(Stored records)
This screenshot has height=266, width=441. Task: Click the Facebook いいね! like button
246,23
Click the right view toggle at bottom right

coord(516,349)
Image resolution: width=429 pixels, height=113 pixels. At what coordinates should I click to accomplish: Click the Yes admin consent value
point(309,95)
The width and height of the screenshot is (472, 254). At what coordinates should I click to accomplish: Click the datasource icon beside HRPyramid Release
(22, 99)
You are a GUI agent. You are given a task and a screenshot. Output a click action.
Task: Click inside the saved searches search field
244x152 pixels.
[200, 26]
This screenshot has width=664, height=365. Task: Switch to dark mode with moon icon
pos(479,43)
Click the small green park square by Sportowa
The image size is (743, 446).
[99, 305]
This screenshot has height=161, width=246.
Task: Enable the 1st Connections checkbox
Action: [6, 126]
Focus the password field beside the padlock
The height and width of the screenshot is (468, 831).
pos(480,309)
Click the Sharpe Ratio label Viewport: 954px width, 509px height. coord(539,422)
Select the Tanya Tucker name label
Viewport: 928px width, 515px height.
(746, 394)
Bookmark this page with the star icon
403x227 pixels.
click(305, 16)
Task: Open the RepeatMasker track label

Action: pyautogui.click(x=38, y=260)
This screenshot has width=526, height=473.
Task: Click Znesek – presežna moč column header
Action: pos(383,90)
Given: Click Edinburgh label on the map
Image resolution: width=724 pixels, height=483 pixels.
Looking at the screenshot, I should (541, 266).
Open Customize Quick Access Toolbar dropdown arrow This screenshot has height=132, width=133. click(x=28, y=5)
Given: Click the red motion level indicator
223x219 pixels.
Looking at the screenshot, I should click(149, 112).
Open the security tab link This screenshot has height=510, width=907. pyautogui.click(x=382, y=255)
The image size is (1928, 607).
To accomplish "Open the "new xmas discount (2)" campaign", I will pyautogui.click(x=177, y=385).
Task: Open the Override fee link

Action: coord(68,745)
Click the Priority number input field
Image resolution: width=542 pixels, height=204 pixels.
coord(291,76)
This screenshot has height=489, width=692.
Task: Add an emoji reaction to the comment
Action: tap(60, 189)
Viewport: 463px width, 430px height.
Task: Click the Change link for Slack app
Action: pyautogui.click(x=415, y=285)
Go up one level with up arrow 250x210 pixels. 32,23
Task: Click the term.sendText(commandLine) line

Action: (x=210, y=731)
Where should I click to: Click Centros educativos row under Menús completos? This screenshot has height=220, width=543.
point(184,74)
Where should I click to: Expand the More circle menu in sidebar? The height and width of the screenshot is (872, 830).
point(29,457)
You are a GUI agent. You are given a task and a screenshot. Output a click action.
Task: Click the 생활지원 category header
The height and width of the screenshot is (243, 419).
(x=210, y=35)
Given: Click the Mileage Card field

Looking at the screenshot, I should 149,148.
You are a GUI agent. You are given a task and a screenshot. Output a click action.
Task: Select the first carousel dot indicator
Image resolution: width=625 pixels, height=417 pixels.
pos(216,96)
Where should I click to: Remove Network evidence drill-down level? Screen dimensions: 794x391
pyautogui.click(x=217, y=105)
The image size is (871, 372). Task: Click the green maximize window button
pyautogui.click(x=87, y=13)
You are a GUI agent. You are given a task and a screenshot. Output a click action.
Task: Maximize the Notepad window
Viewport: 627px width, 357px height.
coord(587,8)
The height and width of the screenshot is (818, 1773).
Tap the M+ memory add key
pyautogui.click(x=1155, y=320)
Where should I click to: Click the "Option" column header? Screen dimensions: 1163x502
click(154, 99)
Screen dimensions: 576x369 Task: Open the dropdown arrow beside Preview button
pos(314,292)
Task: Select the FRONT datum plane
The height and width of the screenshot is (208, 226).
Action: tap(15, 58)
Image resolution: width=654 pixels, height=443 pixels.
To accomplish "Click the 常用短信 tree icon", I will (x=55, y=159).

→ **Work task**: Down to the last character, restate every record.

→ **Answer section**:
This screenshot has height=266, width=441. Task: Click the Facebook いいね! like button
246,23
Click the right view toggle at bottom right

coord(516,349)
Image resolution: width=429 pixels, height=113 pixels. At what coordinates should I click to accomplish: Click the Yes admin consent value
point(309,95)
The width and height of the screenshot is (472, 254). At what coordinates should I click to accomplish: Click the datasource icon beside HRPyramid Release
(22, 99)
You are a GUI agent. You are given a task and a screenshot. Output a click action.
Task: Click inside the saved searches search field
244x152 pixels.
[200, 26]
This screenshot has width=664, height=365. Task: Switch to dark mode with moon icon
pos(479,43)
Click the small green park square by Sportowa
The image size is (743, 446).
[99, 305]
This screenshot has height=161, width=246.
Task: Enable the 1st Connections checkbox
Action: [6, 126]
Focus the password field beside the padlock
The height and width of the screenshot is (468, 831).
pos(480,309)
Click the Sharpe Ratio label Viewport: 954px width, 509px height. coord(539,422)
Select the Tanya Tucker name label
Viewport: 928px width, 515px height.
(746, 394)
Bookmark this page with the star icon
403x227 pixels.
click(305, 16)
Task: Open the RepeatMasker track label

Action: pyautogui.click(x=38, y=260)
This screenshot has width=526, height=473.
Task: Click Znesek – presežna moč column header
Action: pos(383,90)
Given: Click Edinburgh label on the map
Image resolution: width=724 pixels, height=483 pixels.
Looking at the screenshot, I should (541, 266).
Open Customize Quick Access Toolbar dropdown arrow This screenshot has height=132, width=133. click(x=28, y=5)
Given: Click the red motion level indicator
223x219 pixels.
Looking at the screenshot, I should click(149, 112).
Open the security tab link This screenshot has height=510, width=907. pyautogui.click(x=382, y=255)
The image size is (1928, 607).
To accomplish "Open the "new xmas discount (2)" campaign", I will pyautogui.click(x=177, y=385).
Task: Open the Override fee link

Action: coord(68,745)
Click the Priority number input field
Image resolution: width=542 pixels, height=204 pixels.
coord(291,76)
This screenshot has height=489, width=692.
Task: Add an emoji reaction to the comment
Action: tap(60, 189)
Viewport: 463px width, 430px height.
Task: Click the Change link for Slack app
Action: pyautogui.click(x=415, y=285)
Go up one level with up arrow 250x210 pixels. 32,23
Task: Click the term.sendText(commandLine) line

Action: (x=210, y=731)
Where should I click to: Click Centros educativos row under Menús completos? This screenshot has height=220, width=543.
point(184,74)
Where should I click to: Expand the More circle menu in sidebar? The height and width of the screenshot is (872, 830).
point(29,457)
You are a GUI agent. You are given a task and a screenshot. Output a click action.
Task: Click the 생활지원 category header
The height and width of the screenshot is (243, 419).
(x=210, y=35)
Given: Click the Mileage Card field

Looking at the screenshot, I should 149,148.
You are a GUI agent. You are given a task and a screenshot. Output a click action.
Task: Select the first carousel dot indicator
Image resolution: width=625 pixels, height=417 pixels.
pos(216,96)
Where should I click to: Remove Network evidence drill-down level? Screen dimensions: 794x391
pyautogui.click(x=217, y=105)
The image size is (871, 372). Task: Click the green maximize window button
pyautogui.click(x=87, y=13)
You are a GUI agent. You are given a task and a screenshot. Output a click action.
Task: Maximize the Notepad window
Viewport: 627px width, 357px height.
coord(587,8)
The height and width of the screenshot is (818, 1773).
Tap the M+ memory add key
pyautogui.click(x=1155, y=320)
Where should I click to: Click the "Option" column header? Screen dimensions: 1163x502
click(154, 99)
Screen dimensions: 576x369 Task: Open the dropdown arrow beside Preview button
pos(314,292)
Task: Select the FRONT datum plane
The height and width of the screenshot is (208, 226).
Action: tap(15, 58)
Image resolution: width=654 pixels, height=443 pixels.
To accomplish "Click the 常用短信 tree icon", I will (x=55, y=159).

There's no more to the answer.